#### [Assignment]
Within the records below, find each line that holds the string "node", then copy it.

#### [Data section]
^^^^^^^^^^^^^^^^

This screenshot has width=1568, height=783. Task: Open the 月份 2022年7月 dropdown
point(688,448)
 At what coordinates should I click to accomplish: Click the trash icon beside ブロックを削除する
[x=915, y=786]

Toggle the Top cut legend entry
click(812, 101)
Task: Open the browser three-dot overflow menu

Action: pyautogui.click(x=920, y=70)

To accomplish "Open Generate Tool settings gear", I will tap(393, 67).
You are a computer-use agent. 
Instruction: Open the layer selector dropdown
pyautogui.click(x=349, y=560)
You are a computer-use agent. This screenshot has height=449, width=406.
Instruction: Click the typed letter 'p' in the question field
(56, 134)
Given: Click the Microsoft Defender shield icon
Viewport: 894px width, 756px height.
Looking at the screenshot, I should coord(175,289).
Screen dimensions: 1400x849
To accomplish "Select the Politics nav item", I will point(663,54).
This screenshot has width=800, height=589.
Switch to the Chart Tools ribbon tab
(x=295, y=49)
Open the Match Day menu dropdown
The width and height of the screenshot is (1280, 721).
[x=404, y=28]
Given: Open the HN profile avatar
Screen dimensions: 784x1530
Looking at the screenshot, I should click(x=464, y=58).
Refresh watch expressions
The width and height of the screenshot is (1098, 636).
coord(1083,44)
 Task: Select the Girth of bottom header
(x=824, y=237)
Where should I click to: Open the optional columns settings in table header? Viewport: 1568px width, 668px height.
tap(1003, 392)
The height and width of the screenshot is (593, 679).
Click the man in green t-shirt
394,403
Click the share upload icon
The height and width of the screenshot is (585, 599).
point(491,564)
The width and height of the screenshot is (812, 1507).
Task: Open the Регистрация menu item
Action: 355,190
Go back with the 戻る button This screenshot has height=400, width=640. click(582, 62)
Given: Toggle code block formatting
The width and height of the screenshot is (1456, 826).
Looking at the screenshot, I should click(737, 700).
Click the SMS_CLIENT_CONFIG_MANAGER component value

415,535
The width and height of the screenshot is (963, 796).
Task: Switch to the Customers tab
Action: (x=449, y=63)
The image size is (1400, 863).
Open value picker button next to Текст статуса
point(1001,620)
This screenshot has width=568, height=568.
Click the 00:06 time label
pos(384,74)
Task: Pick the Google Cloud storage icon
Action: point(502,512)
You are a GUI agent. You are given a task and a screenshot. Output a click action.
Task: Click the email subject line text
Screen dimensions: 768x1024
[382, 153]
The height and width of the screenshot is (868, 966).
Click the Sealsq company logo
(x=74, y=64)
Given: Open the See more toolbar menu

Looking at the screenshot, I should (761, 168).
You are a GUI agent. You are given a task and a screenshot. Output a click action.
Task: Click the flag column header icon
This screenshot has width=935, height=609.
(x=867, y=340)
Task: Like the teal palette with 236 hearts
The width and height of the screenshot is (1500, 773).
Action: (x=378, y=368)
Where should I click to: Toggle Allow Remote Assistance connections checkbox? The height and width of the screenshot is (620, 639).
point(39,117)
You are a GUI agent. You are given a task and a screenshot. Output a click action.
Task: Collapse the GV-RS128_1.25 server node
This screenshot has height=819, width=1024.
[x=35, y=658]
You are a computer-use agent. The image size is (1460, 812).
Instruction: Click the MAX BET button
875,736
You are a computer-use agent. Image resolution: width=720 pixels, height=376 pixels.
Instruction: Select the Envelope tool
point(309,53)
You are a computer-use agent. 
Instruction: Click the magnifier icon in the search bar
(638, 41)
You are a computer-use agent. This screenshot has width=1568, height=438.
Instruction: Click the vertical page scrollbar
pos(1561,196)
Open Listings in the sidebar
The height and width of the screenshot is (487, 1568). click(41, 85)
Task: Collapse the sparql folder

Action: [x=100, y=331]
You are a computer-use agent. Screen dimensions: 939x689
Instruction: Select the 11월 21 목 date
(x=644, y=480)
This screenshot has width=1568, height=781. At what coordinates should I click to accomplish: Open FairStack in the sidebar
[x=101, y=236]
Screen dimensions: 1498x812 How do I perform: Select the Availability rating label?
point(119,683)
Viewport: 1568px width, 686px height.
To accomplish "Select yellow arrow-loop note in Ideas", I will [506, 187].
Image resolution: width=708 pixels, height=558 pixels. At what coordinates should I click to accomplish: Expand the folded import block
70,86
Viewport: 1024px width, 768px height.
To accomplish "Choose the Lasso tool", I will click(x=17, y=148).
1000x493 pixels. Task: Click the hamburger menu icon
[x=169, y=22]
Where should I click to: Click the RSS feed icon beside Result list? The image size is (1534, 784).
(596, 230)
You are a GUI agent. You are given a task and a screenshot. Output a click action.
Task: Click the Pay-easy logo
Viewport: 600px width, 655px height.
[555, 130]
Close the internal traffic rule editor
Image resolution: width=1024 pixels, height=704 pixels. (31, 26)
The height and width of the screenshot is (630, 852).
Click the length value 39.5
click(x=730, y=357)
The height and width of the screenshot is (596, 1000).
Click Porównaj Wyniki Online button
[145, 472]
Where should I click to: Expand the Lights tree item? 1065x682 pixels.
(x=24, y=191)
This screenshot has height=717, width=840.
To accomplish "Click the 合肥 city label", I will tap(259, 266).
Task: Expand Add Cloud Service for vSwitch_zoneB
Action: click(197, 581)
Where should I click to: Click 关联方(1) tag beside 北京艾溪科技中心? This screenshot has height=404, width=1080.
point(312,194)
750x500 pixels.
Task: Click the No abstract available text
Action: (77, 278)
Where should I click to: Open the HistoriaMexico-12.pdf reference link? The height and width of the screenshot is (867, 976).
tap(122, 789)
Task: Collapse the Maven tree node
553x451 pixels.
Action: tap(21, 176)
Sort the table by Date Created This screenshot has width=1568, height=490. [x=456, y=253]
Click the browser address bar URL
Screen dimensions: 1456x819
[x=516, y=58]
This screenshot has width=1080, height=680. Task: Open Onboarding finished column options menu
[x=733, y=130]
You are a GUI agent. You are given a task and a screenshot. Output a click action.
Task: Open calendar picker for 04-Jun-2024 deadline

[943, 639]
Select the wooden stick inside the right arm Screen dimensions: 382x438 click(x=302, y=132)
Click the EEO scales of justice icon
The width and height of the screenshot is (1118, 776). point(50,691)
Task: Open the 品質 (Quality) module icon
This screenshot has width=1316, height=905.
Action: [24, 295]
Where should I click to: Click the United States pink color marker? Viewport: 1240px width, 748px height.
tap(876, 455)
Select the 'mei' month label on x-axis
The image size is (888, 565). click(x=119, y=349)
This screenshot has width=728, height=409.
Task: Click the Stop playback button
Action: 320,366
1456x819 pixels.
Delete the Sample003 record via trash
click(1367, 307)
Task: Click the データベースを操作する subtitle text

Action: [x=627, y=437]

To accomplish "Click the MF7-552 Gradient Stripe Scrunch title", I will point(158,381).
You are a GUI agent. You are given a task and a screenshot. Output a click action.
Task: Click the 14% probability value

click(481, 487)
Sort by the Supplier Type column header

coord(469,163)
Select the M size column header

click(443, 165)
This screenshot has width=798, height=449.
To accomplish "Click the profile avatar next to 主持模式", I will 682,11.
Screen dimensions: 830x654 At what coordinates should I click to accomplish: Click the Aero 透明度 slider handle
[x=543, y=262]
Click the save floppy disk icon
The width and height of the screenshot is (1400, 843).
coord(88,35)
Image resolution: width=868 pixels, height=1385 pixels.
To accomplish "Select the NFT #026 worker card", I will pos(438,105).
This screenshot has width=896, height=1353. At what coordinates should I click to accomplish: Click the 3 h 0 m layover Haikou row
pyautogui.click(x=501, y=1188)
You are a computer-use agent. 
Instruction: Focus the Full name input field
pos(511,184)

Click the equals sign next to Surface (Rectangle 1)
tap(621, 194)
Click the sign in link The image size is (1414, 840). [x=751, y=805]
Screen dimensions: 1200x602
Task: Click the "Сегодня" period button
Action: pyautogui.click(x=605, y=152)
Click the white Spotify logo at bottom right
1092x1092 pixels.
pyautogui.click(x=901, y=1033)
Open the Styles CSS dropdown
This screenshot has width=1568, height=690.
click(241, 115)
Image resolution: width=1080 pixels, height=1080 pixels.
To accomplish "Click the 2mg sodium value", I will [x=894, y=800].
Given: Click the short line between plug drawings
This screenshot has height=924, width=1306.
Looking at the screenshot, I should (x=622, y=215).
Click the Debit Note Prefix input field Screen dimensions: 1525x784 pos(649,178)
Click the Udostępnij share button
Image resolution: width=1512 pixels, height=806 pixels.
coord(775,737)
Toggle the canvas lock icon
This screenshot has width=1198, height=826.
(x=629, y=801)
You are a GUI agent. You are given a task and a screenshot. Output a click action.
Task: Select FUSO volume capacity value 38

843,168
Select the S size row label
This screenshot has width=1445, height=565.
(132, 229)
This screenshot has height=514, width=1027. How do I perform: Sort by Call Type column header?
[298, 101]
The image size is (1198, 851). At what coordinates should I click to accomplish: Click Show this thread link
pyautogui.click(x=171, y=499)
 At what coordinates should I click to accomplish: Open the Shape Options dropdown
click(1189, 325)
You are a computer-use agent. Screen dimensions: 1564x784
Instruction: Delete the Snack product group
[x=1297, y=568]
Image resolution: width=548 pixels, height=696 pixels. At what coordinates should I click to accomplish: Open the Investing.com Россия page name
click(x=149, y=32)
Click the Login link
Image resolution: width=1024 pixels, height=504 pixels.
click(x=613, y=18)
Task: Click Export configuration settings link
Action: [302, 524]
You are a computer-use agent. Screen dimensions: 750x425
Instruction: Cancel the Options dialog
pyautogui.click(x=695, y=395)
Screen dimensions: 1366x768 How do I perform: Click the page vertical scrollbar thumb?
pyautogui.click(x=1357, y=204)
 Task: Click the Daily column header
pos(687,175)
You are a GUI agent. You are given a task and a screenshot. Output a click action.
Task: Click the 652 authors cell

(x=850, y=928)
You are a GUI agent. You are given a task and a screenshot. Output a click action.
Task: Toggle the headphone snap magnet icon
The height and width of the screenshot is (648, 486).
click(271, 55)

^^^^^^^^^^^^^^^^

#### [Response box]
Task: Collapse the GV-RS128_1.25 server node
Task: Collapse the Maven tree node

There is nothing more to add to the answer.